This conversation could continue for hours, literally-HOURS. The time spent on this topic is directionally proportional to the number of RMs in the vicinity, and the number of Mission Presidents brought into the competition for best president.

All types of RMs engage in this debate. All types refers to all missionaries ranging from the uber-rightous/obedient/letter-of-the-law missionaries to the x-box/sneak-out/sleep-in missionaries. All (even if they were sent home by their MP) will claim that the President of their mission was the most amazing, wealthy, righteous, inspired, attractive, hilarious, relaxed/strict, loving man serving the LDS church.

Normally, this point in the post would inform you how to use this BYU characteristic to gain friends/acquaintances in the BYU population. But as mentioned above, these MP conversations can take upwards of two hours, so it is advised that you just avoid the topic at all costs. Of course, this might mean that you just can’t talk about missions period, and that is impossible. So……good luck?

Friday, October 2, 2009

#10 General Conference

BYU is, obviously, a university administered by the LDS church, which is why 91.734% of the student body is Mormon.

Being an LDS sponsored school, it is no surprise that the first weekends in April and October are a big deal—these are the weekends of General Conference. Five meetings over two days that encourage, teach, and guide Latter-Day-Saints all over the world. However, as a new participant in BYU culture, do not make the mistake of assuming that General Conference weekend is ALL about spiritual alignment.

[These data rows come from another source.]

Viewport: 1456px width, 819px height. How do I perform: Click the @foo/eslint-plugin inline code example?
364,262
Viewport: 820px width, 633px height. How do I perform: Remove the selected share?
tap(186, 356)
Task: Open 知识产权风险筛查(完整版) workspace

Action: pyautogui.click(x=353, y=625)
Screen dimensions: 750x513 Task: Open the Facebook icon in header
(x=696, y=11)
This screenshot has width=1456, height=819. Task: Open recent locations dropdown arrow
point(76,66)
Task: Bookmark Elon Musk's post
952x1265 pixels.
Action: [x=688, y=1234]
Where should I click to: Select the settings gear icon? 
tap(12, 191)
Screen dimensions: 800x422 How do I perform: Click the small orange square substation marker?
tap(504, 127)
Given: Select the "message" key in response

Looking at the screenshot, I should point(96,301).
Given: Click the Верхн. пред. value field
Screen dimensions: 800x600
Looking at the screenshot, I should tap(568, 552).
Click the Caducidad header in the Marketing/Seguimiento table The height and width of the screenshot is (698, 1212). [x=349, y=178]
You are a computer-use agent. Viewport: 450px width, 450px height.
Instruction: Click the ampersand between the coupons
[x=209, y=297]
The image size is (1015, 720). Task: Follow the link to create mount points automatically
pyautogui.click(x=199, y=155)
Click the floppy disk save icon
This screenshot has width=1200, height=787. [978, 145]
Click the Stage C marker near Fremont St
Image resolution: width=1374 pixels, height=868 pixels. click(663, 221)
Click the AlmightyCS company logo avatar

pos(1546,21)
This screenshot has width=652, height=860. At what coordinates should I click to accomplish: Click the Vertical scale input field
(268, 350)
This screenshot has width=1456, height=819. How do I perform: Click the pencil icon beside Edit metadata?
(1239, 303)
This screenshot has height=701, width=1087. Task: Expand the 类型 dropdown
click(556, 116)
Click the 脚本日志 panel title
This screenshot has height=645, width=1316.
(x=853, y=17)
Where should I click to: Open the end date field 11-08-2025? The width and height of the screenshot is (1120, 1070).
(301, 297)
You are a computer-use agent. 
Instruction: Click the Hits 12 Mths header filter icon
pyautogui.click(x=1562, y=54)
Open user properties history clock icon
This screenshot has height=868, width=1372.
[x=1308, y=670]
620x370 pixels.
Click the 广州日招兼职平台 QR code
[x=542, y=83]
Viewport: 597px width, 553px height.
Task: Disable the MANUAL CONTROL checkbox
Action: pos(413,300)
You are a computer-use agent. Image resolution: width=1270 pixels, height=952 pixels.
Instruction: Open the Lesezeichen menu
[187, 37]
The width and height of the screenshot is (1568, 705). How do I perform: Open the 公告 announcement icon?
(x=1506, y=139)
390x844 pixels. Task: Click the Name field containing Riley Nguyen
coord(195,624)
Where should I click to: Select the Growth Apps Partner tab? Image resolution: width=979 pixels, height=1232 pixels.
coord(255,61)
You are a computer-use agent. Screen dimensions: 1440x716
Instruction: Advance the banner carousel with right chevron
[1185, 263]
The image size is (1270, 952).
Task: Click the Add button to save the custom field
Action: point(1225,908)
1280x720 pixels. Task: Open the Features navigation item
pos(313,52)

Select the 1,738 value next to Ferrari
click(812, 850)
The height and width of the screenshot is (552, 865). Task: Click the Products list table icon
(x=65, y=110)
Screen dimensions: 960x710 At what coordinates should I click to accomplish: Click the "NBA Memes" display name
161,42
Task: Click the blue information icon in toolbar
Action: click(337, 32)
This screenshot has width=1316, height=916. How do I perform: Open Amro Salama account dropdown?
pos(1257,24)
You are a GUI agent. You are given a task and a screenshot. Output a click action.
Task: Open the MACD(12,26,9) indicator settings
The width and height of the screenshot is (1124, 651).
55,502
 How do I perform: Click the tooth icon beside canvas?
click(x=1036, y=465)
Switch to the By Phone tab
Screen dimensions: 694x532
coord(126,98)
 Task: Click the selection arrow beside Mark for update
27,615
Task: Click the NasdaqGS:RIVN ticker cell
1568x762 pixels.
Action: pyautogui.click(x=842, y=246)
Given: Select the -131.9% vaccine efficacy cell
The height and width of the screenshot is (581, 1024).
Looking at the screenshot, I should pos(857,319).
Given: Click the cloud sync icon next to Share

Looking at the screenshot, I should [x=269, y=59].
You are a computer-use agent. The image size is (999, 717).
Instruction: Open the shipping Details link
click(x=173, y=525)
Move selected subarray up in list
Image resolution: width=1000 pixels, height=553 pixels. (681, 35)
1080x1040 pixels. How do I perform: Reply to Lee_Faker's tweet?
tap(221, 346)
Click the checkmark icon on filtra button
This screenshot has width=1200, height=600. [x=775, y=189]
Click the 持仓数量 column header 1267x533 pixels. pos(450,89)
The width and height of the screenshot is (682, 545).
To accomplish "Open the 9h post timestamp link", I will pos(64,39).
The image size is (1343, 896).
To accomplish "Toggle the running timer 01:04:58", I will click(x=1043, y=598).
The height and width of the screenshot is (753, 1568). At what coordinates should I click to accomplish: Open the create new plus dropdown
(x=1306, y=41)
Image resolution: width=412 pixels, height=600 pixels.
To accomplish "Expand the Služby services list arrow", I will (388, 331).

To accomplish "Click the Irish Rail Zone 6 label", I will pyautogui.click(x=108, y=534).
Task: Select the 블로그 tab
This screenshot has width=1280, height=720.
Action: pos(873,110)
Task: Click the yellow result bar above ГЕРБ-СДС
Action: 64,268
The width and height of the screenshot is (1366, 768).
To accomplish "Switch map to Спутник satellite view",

BYU people have a few favorite activities for this special time of year. These include, and are pretty much limited to:
• Traveling to Cabins
• Going on Dates
• Sleeping
• Enjoying Girls Night/Priesthood Dinner
• Attending Mormon Dances

As it is the first weekend in October, it seemed appropriate to give a brief run-down of each activity so you can choose the activity that suits your social needs.

Traveling to a Cabin:
You may shy away from this option thinking, “My family doesn’t have a cabin.” Don’t worry, someone will invite you to theirs. One in every 2.375 BYU students has access to a cabin within 3 hours of P-Town. If you do spend the weekend at a cabin be prepared for games (endless hours of them), bonfires, eating, cuddling, eating, cuddling, and four wheeling. No, watching General Conference is not in that list, and yes, you can think that is weird.

Going on Dates:
General Conference provides boys four opportunities to ask young co-eds to join them in a wholesome, uplifting activity. There is nothing a BYU guy likes more than taking a girl all dressed in her Sunday best up to Salt Lake City, and then making out with her afterward.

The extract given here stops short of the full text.